Gli italiani spendono meno e un po’ su tutto, tranne per istruzione e sanità ma le spese più sacrificate nei bilanci familiari sono quelle per l’abitazione (-1.100 euro circa all’anno per famiglia rispetto al 2011), abbigliamento (-280 euro), ricreazione e spettacoli (-182 euro), comunicazioni (-164 euro), alimentari (-322 euro). Gli italiani spendono di meno anche per gli smartphone, così anche per gli alimentari, un tempo ‘spesa incomprimibile’, e che invece ha perso il 6%. Crescono invece le spese per la sanità (+12,1%) e l’istruzione (+24,7%).
A livello territoriale la crisi dei consumi ha visto picchi soprattutto nelle Marche dove il budget familiare si è ristretto di 5.500 euro all’anno, seguita dalla Calabria con -4800 euro e il Veneto con -4400. Unica eccezione la Basilicata dove le famiglie invece hanno speso circa 500 euro in più all’anno.
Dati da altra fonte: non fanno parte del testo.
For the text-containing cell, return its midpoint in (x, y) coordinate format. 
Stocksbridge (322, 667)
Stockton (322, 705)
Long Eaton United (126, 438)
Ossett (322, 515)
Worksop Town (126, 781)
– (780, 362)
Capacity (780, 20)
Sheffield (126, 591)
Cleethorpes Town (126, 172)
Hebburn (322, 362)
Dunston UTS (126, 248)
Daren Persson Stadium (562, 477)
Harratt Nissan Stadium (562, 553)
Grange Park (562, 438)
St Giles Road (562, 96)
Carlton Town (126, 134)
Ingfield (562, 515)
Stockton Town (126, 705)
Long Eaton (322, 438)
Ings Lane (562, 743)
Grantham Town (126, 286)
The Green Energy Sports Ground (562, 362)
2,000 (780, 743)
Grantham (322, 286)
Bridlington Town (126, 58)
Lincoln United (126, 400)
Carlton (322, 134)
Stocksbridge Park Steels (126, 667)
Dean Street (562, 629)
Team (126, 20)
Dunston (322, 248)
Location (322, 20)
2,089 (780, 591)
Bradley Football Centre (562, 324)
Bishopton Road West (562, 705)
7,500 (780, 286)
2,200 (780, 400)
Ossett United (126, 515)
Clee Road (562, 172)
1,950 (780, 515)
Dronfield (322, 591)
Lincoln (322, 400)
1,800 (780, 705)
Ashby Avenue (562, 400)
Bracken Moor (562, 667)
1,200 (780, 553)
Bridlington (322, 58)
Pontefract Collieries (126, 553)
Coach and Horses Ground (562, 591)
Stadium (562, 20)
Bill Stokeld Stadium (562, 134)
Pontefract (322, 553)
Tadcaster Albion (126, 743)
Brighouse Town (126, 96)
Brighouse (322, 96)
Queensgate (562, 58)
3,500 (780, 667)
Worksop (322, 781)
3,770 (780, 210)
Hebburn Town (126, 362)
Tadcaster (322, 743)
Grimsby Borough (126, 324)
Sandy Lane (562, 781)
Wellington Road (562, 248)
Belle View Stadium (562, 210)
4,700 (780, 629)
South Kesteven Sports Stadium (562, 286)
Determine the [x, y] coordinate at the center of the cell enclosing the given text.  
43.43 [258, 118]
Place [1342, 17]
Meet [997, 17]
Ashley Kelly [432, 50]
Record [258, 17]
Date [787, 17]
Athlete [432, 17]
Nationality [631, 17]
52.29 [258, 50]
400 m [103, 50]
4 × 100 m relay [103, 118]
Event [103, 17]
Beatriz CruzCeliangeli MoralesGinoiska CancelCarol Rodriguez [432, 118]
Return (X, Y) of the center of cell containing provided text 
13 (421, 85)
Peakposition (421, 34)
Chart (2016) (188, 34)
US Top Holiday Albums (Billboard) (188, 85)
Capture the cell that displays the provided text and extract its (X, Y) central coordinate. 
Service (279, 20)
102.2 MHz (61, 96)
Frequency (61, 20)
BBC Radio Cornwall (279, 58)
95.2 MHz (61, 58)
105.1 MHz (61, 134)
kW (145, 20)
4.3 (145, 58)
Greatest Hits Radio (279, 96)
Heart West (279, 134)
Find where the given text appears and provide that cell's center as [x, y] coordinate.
I negozi che chiudono e quelli che aprono

Tagliando i consumi inevitabilmente ne risentono le imprese. Tra il 2011 ed il 2018 sono spariti oltre 32mila negozi in sede fissa specializzati in prodotti non alimentari e nel 2018 hanno chiuso 153 negozi al giorno. A soffrire un po’ tutte le attività commerciali, dall’abbigliamento che ha perso oltre 13mila negozi alle per le librerie (-628), le edicole (-3.083), i ferramenta (-4.115) e anche per i negozi di giocattoli (-1.034). A sostituire le botteghe, sempre di più, ristoranti e web e crescono, invece, i negozi specializzati in prodotti da pescheria (135 negozi in più, per una crescita del +1,6%), quelli che vendono bevande (+768, il 13,3% in più) e di frutta e verdura (+1.659).

Progressi annullati se aumenta l’Iva

E se da una parte il reddito di cittadinanza e gli altri interventi espansivi contenuti nella manovra (regime forfettario, etc..) potrebbero portare ad un aumento della spesa delle famiglie di 7 miliardi di euro in tre anni (2019-2021), il rischio è che l’aumento dell’Iva annulli tutti i progressi, portando ad una riduzione di 8,1 miliardi di euro della spesa delle famiglie, pari a 311 euro di minori consumi a testa. L’impatto dell’IVA avrebbe un effetto devastante anche sul tessuto delle imprese del commercio, già in sofferenza dice il rapporto di Confesercenti secondo cui la frenata dei consumi che seguirebbe l’incremento delle aliquote IVA porterebbe alla scomparsa di altri 9mila negozi circa da qui al 2020.  “Pesa la spada di Damocle delle clausole di salvaguardia: in caso di ritocco delle aliquote Iva, infatti, i consumi degli italiani subiranno una ulteriore contrazione con una riduzione complessiva della spesa delle famiglie, a regime, pari a -27,5 miliardi di euro, con conseguente colpo di grazia per il settore del commercio” – afferma Carlo Rienzi del Codacons. “Dati sconfortanti, che confermano quanto andiamo denunciando da anni” fa eco Massimiliano Dona, presidente dell’Unione Nazionale Consumatori. “Se i consumi in termini nominali sono lievemente cresciuti, quelli reali sono ancora inferiori rispetto ai valori pre-crisi. Un fatto molto preoccupante, considerato che la spesa delle famiglie rappresenta il 60% del Pil. Fino a che gli italiani continuano a stringere la cinghia non si potrà avere una crescita significativa, superiore agli zero virgola a cui purtroppo ci siamo orami abituati” conclude Dona.